Structure of a signed request (RFC 9421)
POST /payments HTTP/1.1
Host: api.bank.fr
Content-Type: application/json
Content-Length: 423
Date: Sat, 19 Apr 2026 10:30:00 GMT
Content-Digest: sha-256=:X48E9qOokqqrvdts8nOJRJN3OWDUoyWxBf7kbu9DBPE=:
Signature-Input: sig1=("@method" "@target-uri" "host" "date" "content-digest");\
alg="rsa-pss-sha512";\
keyid="qsealc-key-1";\
created=1714000000
Signature: sig1=:VXYZ12345...base64...:
{ "instructed_amount": { "currency": "EUR", "amount": "100.00" }, ... }The components: Content-Digest (SHA-256 hash of the body), Signature-Input (what is signed: method, URI, headers, plus alg, keyid, timestamp) and Signature (the base64 signature). Recommended algorithms: rsa-pss-sha512 (FAPI / PSD2), ecdsa-p256-sha256 (mobile), ed25519.
The PSD2 + QSealC flow
The QSealC (Qualified Seal Certificate, eIDAS) is used to sign a message on behalf of a legal entity (the TPP).
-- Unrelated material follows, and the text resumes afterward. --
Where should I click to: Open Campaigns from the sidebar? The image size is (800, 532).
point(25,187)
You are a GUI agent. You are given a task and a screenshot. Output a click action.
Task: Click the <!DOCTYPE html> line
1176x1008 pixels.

The TPP signs with its private key, and the ASPSP verifies the signature and the chain of trust (QSealC → qualified TSP → EU LOTL), then checks the EBA register to confirm that the TPP indeed holds the required role.
RFC 9421 vs the Cavage draft
| Aspect | Cavage (before 2024) | RFC 9421 (2024+) |
|---|---|---|
| Status | IETF draft | Stable RFC |
| Naming | (request-target), (created) | @method, @target-uri |
| Multi-signatures | Hard | Native (labels) |
| Structured fields | No | Yes (RFC 8941) |
| Digest | Digest header (RFC 3230) | Content-Digest (RFC 9530) |
| EU PSD2 adoption | Cavage | Migration to 9421 under way |
Use cases
- PSD2 / Open Banking: signing TPP → ASPSP requests (PIS, AIS, CBPII), and sometimes responses.
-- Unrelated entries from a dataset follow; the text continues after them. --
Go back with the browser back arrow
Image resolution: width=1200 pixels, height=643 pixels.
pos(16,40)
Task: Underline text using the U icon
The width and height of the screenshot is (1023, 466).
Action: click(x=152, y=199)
- eHealth: signing between healthcare parties (DMP, Mon espace santé).
- Webhooks: Stripe, GitHub and Slack sign their webhooks (HMAC or an RFC 9421-like approach).
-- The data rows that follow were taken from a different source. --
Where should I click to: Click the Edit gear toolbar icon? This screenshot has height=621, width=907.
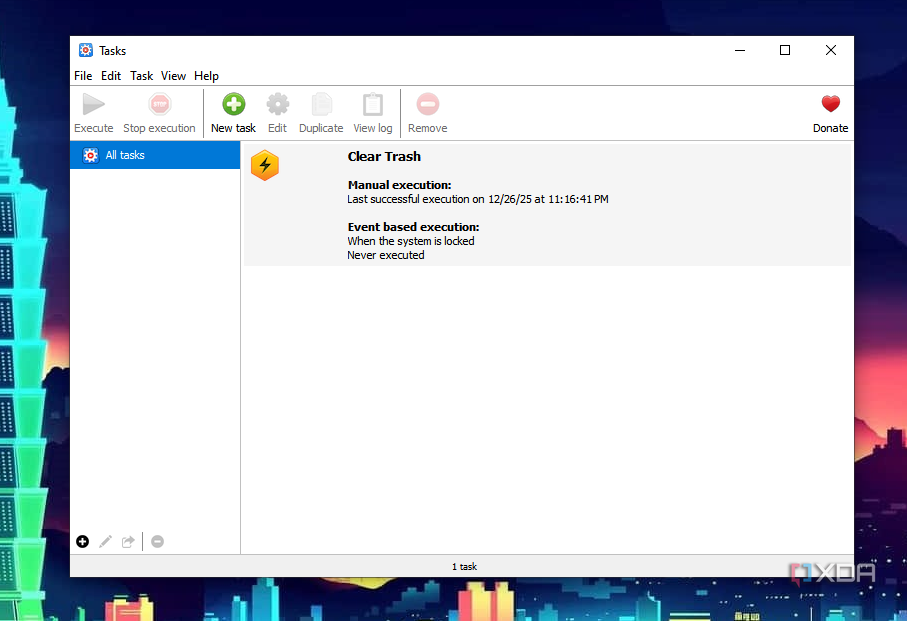(x=277, y=105)
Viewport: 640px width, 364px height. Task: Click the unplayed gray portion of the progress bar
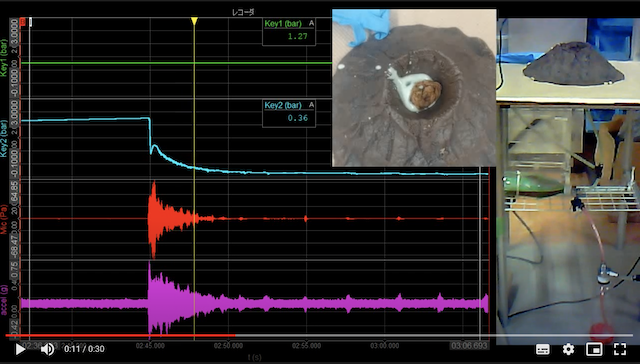433,336
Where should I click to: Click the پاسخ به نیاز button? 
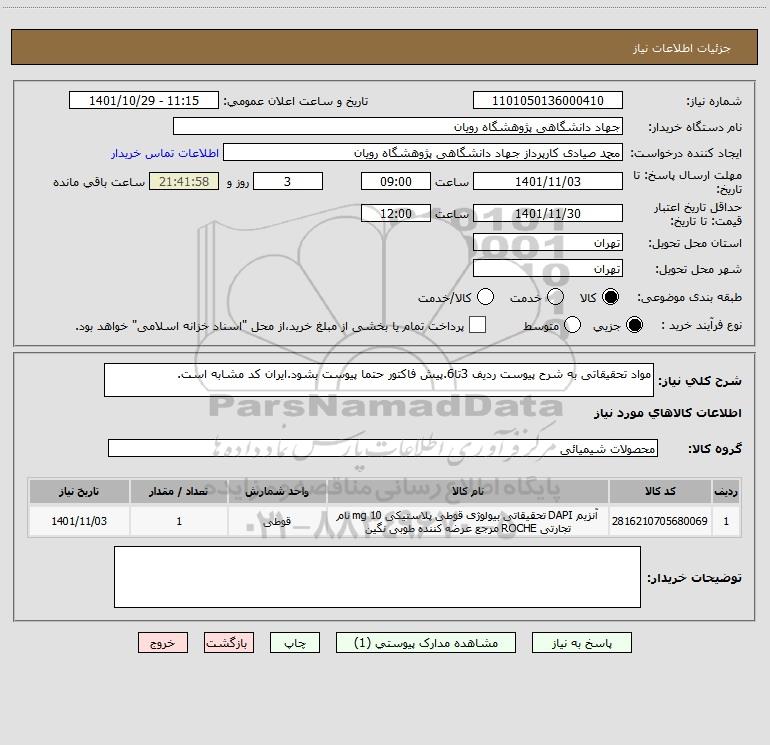pos(582,643)
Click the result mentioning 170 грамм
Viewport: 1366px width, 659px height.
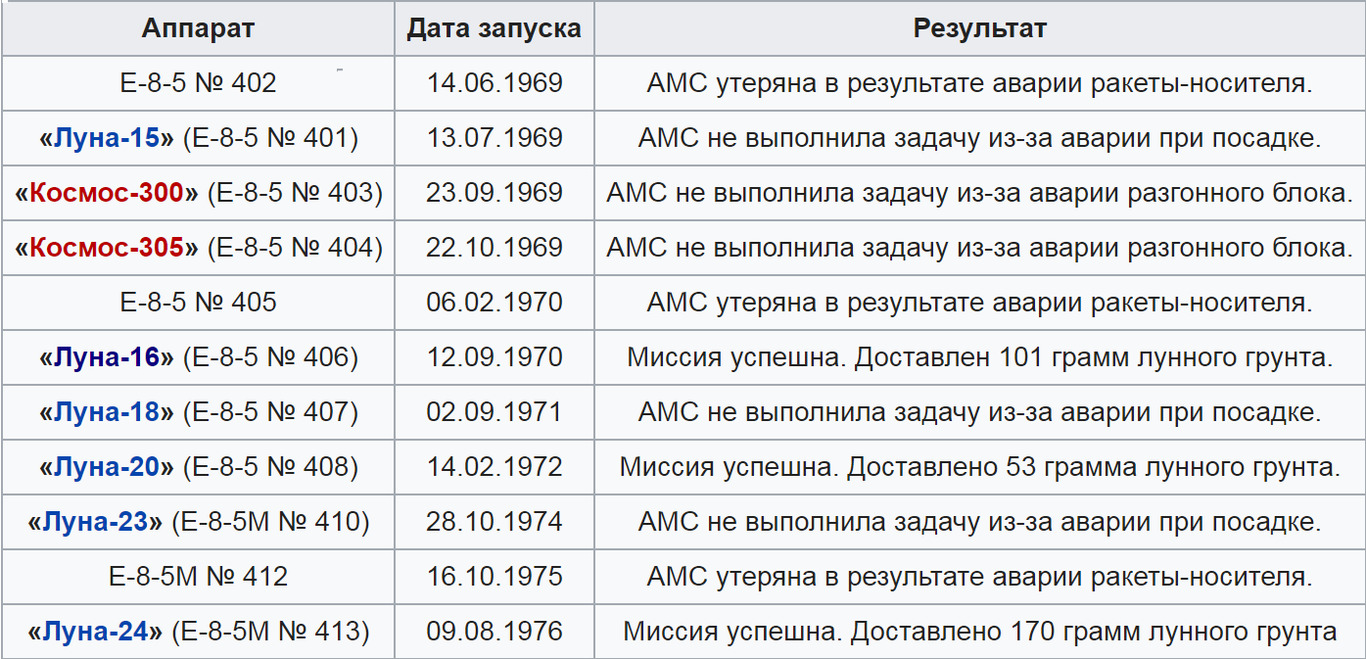pyautogui.click(x=980, y=632)
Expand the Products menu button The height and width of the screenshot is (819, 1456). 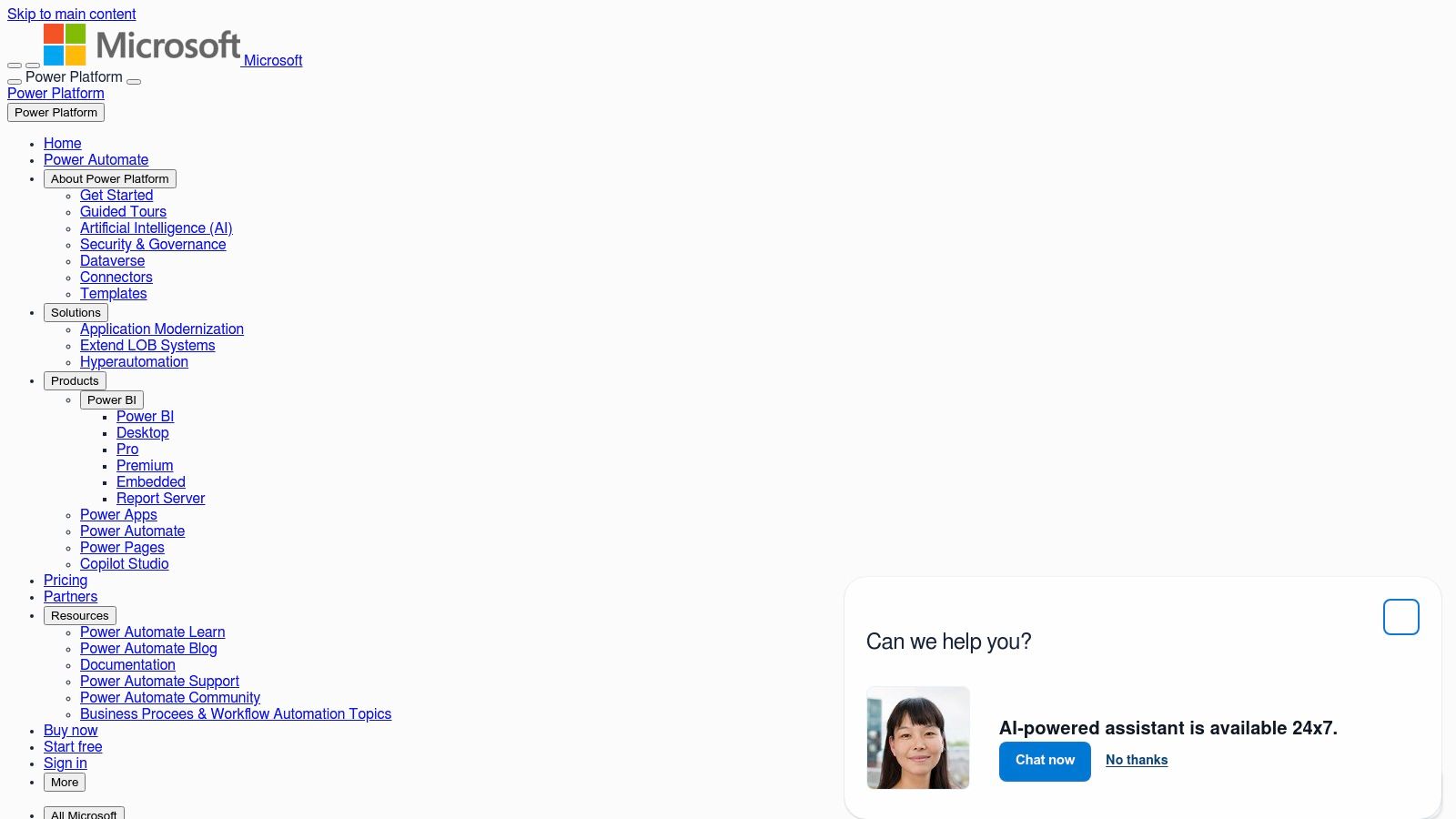coord(75,381)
- B2B API marketplaces: Apigee and Kong support HTTP Signature for strong authentication.
What HTTP Signature is not
- Not a replacement for TLS: it is an application-level complement; TLS remains mandatory.
- Not encryption: it is a signature (integrity + authenticity); for confidentiality, see JWE.
- Not mandatory for OAuth: access tokens work without it, but FAPI 2.0 combines them.
- Not mTLS: mTLS authenticates the channel, HTTP Signature the message — they are complementary.
- Not a universal format: the Cavage variant remains very common.
In the PSD2 / Open Finance ecosystem
HTTP Signature + QSealC is the European approach to PSD2 API security:
- Berlin Group: requires the
Signature+Digestheaders, often in Cavage style. - STET: signature + digest +
X-Request-ID. - OBIE UK: uses a JWT detached signature (different, same spirit).
- PSD3 / FIDA: should standardize on RFC 9421 with QSealC, and converge toward FAPI 2.0.
Concrete examples
- Bridge: signs its requests to FR banks with a QSealC (Cavage style, migrating to RFC 9421).
- Fintecture: signs its PIS requests to BNP, SG, BPCE.
- Tink: signs in the EU and UK (dual profile).
- Stripe webhooks:
Stripe-Signature: t=...,v1=hmac_sha256_hash. - GitHub webhooks:
X-Hub-Signature-256: sha256=...(HMAC). - Tools:
http-message-signatures(Python, Node), plugins for Apigee, Kong, Tyk. - Migration: European ASPSPs are moving to RFC 9421 over 2025-2027, keeping Cavage in parallel.
- Cost: for a TPP, integration takes a few weeks, but managing QSealC keys (HSM) is the main operational challenge.